Abstract

Abstract INTRODUCTION In light of a recent award-winning publication questioning the effectiveness of polyetheretherketone (PEEK) interbody devices in anterior cervical arthrodesis when compared to allograft and our own published good experience with such devices, we were skeptical of the results reported. It was our hypothesis that it was the fusion adjunct placed within the PEEK device that resulted in widely disparate likelihood of an arthrodesis, rather than an intrinsic failure of the PEEK device. METHODS We retrospectively reviewed the results of 2 surgeons using an identical PEEK interbody device for anterior cervical arthrodesis, one using demineralized bone matrix (DBM) within the lumen of the device, and the other local autograft bone.
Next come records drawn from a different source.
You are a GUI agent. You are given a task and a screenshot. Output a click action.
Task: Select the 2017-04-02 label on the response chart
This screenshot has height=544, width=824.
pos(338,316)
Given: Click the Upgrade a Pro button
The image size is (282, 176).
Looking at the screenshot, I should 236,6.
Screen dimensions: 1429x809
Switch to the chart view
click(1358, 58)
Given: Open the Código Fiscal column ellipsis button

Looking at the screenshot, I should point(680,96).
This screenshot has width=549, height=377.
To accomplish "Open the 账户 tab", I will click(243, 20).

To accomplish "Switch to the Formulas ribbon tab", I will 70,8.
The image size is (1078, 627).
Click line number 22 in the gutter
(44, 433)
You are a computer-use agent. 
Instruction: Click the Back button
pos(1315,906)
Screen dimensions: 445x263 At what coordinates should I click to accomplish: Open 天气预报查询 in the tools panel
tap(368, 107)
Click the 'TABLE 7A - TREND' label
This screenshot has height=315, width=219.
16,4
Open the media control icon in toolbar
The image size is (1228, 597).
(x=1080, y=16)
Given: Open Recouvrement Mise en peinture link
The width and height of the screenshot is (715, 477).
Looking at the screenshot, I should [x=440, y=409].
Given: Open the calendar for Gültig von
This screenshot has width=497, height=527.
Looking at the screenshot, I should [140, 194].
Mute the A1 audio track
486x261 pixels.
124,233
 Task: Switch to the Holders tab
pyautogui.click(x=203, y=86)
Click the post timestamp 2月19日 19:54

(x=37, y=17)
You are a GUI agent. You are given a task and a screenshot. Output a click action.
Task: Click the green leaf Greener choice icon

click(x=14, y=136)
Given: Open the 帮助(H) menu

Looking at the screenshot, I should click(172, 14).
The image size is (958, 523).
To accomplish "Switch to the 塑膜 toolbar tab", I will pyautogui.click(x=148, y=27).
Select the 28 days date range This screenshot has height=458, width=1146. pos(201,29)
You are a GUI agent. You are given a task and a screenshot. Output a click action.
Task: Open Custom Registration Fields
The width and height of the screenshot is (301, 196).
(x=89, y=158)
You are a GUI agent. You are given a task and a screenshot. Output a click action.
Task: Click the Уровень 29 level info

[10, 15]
Arthrodesis was determined independently by a surgeon and 2 blinded neuroradiologists. RESULTS We reviewed 122 patients with DBM and 97 with local autograft bone within the PEEK devices. Ages (mean 60 and 61 yr), smoking status (43% and 32%), diabetes mellitus (18% and 28%), mean body mass index (31 and 30), and immunosuppressive status were determined for all patients. Follow-up for each group averaged 19 and 18 mo. A radiographic arthrodesis was seen in 22% of the patients with DBM and 76% of the patients with local autograft. Refusion at the index level was required in 5% of the DBM and 0% of the autograft patients. CONCLUSION A PEEK interbody device filled with local autograft resulted in a higher radiographic fusion rate and a lower need for reoperation at the index level than an identical device filled with DBM. Caution is warranted in assigning fusion failure to the PEEK device alone in anterior cervical discectomy and fusion surgery.